* _WORK TASK_: Look for "avatar" in the listing below. Gather each line that contains it.

INPUT RECORDS below:

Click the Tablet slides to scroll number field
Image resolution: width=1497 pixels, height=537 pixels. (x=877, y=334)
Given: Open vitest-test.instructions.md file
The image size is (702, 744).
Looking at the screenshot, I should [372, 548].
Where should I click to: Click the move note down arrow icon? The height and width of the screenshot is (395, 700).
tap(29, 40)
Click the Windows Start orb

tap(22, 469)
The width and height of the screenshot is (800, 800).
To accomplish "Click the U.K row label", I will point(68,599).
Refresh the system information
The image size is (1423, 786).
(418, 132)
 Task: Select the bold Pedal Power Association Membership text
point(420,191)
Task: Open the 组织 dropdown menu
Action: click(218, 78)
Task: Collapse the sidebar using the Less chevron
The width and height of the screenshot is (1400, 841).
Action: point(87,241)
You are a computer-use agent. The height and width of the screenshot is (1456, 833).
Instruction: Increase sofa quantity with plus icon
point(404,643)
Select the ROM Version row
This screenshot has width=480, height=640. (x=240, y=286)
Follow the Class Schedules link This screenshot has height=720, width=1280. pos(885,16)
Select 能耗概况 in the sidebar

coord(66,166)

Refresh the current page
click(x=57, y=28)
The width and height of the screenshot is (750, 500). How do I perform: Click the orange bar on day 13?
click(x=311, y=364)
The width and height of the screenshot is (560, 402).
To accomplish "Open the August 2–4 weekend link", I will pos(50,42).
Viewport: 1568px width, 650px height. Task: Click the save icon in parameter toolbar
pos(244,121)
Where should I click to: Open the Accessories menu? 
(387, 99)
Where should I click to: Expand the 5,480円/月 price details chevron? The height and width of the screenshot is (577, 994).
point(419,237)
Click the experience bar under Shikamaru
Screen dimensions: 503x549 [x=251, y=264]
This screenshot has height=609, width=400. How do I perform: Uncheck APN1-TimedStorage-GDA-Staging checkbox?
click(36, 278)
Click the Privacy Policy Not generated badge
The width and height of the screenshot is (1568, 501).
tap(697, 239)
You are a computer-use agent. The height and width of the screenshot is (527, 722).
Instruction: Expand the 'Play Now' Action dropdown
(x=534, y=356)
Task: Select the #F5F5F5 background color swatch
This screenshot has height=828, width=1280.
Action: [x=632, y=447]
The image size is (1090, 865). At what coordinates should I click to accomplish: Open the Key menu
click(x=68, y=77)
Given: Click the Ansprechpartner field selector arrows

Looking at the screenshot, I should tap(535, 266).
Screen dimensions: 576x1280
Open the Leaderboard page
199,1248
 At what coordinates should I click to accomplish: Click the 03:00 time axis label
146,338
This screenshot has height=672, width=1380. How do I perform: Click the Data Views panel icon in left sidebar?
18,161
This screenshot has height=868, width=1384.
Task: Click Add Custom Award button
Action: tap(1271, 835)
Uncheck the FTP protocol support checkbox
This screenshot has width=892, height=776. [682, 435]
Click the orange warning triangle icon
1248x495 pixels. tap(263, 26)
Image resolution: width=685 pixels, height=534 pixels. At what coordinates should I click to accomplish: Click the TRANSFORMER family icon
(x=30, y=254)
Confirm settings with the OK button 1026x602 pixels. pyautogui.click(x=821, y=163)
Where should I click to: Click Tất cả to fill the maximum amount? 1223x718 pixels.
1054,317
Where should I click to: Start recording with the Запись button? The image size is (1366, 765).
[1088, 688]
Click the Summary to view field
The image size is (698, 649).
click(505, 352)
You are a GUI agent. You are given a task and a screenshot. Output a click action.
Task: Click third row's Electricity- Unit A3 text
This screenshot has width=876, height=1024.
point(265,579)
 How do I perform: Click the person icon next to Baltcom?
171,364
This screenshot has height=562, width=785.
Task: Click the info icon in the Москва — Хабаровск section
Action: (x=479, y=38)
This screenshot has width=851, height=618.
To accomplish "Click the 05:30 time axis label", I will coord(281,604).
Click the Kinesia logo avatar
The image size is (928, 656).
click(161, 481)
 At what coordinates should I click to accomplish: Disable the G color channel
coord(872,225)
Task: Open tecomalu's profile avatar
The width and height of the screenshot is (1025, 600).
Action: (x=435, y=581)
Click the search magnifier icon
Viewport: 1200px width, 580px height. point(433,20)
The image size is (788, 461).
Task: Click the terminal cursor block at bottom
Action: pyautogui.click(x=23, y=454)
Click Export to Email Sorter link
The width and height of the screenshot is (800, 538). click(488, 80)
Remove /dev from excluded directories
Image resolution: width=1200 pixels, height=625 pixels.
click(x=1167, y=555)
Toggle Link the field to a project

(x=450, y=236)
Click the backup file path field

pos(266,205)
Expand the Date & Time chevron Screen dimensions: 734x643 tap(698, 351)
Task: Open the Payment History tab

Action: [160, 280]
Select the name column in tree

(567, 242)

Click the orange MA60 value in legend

End of INPUT RECORDS.

* _ANSWER BELOW_:
Click the Kinesia logo avatar
Task: Open tecomalu's profile avatar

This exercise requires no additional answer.